Die Themen der Leitmesse für Landtechnik zuhause entdecken
Wie smart die Landwirtschaft ist, also wie fortschrittlich, lässt sich alle zwei Jahre auf der agritechnica in Hannover besichtigen. Dort zeigen auch in diesem Jahr 2.700 Aussteller aus fünfzig Ländern ihre Innovationen in allen technischen Bereichen der Landwirtschaft.
Für Landwirte und viele andere Akteure der grünen Branche ist daher die Agritechnica ein nahezu unverzichtbarer Termin im Kalender. Selbst wer auf seinem Betrieb keine neue Technik installieren möchte, wer keine neue Landmaschine, keinen Futter- oder Melkroboter benötigt, wer weder eine Drohnenüberwachung seiner Felder einführen möchte, besucht dennoch die Messe, allein um sich auf den aktuellen Wissensstand zu bringen.
Insofern ist die agritechnica eine reine Fachmesse.

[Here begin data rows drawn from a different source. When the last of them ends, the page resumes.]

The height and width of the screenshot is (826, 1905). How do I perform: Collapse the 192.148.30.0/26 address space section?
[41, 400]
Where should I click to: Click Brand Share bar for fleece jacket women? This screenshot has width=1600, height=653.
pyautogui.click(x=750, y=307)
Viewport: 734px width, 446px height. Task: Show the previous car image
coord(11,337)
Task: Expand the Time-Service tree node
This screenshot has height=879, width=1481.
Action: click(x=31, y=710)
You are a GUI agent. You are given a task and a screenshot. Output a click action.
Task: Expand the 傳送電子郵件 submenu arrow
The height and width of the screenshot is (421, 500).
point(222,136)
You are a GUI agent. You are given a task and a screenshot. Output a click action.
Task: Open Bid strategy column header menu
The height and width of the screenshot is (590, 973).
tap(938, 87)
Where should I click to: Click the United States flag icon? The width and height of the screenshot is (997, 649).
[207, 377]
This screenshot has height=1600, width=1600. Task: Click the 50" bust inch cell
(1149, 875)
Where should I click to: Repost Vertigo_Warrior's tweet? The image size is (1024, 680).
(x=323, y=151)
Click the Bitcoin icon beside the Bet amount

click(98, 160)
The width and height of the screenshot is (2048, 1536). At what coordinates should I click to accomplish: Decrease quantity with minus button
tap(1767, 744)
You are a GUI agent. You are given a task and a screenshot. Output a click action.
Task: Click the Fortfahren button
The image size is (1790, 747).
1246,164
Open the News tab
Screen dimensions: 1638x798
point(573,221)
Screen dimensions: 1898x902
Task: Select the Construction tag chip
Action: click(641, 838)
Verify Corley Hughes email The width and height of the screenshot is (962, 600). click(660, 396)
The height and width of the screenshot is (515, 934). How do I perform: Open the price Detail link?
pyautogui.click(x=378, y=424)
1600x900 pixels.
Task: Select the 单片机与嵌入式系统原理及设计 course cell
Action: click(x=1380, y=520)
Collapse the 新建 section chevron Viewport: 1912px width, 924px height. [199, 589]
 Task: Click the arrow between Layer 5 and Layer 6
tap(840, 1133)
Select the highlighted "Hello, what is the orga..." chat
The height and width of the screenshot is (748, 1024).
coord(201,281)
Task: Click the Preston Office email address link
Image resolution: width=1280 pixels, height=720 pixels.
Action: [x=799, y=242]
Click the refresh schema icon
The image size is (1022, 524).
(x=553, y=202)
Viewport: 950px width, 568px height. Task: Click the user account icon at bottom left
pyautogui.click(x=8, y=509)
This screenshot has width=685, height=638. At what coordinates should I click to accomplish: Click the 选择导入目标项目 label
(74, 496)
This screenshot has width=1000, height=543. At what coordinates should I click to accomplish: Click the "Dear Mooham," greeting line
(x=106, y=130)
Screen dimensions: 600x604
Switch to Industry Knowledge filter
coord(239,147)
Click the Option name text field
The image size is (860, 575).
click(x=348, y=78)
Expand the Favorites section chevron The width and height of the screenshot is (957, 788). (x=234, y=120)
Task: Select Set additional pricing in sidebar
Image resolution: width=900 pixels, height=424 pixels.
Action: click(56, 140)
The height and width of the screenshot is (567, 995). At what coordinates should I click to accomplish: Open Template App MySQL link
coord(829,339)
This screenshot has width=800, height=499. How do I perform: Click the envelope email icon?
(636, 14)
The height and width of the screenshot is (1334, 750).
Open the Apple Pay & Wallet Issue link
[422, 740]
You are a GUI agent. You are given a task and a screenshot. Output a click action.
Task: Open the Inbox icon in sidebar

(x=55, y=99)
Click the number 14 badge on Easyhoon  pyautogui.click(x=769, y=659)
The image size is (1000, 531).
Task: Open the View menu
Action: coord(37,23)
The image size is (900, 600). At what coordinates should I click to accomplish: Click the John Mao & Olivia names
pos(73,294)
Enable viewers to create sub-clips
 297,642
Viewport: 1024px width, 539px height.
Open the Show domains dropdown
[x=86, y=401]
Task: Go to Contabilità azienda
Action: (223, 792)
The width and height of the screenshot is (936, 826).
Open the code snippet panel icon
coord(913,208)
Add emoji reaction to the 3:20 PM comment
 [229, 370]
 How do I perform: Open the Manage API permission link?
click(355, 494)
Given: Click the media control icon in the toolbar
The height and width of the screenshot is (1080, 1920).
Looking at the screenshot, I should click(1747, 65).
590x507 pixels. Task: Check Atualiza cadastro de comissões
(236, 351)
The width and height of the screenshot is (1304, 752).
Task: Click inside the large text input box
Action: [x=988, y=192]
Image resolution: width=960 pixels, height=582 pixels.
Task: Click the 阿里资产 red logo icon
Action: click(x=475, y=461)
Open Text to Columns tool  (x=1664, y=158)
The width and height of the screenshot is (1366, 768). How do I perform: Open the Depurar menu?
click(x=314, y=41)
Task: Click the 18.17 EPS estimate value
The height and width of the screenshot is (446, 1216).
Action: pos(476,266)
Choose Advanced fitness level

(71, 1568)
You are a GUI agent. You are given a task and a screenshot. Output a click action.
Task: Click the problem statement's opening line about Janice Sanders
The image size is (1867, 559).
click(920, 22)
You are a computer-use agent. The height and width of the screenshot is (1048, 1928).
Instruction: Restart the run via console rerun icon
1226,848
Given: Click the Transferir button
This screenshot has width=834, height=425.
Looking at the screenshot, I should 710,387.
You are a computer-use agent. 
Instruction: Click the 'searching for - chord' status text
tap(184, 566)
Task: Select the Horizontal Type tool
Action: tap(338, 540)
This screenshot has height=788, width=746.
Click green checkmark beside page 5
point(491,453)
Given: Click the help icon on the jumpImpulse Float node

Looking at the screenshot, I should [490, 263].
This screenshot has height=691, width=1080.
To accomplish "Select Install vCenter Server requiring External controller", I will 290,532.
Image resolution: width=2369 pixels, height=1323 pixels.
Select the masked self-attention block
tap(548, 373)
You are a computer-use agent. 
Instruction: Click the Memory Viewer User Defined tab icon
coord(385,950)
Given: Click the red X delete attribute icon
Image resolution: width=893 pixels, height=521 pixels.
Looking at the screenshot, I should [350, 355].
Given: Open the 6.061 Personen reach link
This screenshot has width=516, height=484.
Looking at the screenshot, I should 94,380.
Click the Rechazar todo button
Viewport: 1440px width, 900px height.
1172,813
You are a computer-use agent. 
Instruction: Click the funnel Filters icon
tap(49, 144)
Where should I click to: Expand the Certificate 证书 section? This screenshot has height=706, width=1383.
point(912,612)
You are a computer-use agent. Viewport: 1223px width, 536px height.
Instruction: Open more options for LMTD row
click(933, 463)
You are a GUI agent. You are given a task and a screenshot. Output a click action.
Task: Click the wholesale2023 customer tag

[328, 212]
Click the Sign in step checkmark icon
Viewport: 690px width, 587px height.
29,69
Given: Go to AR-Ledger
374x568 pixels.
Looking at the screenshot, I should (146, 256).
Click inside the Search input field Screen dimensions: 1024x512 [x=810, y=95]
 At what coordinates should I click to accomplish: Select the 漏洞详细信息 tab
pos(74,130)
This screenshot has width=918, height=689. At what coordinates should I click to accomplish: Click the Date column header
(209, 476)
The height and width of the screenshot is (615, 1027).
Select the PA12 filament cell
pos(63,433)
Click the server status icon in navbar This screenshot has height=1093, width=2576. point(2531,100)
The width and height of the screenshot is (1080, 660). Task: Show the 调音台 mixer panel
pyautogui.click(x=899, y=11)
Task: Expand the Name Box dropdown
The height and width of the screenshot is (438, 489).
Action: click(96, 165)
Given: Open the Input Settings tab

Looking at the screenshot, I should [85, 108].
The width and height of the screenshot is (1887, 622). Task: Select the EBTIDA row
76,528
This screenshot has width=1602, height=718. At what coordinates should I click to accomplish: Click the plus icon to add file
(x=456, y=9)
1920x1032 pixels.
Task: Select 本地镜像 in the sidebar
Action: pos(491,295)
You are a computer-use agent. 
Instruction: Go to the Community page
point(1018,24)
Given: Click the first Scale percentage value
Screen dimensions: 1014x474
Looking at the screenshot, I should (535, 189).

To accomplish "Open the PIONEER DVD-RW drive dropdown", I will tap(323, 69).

Weil sich aber immer mehr Menschen jenseits der Landwirtschaft für technische Innovationen interessieren, nimmt auch die Zahl der Laien zu, die gerne aus erster Hand erfahren möchten, was Traktoren und andere Landtechnik zu leisten in der Lage sind.
Für alle jene Laien, denen der Weg nach Hannover zu weit und eine Eintrittskarte für neunzig Euro zu teuer sind, bietet der i.m.a e.V. mit seinen Informations- und Bildungsmaterialien eine bequeme Alternative, um Einblicke in die technischen Aspekte landwirtschaftlicher Arbeit zu erlangen.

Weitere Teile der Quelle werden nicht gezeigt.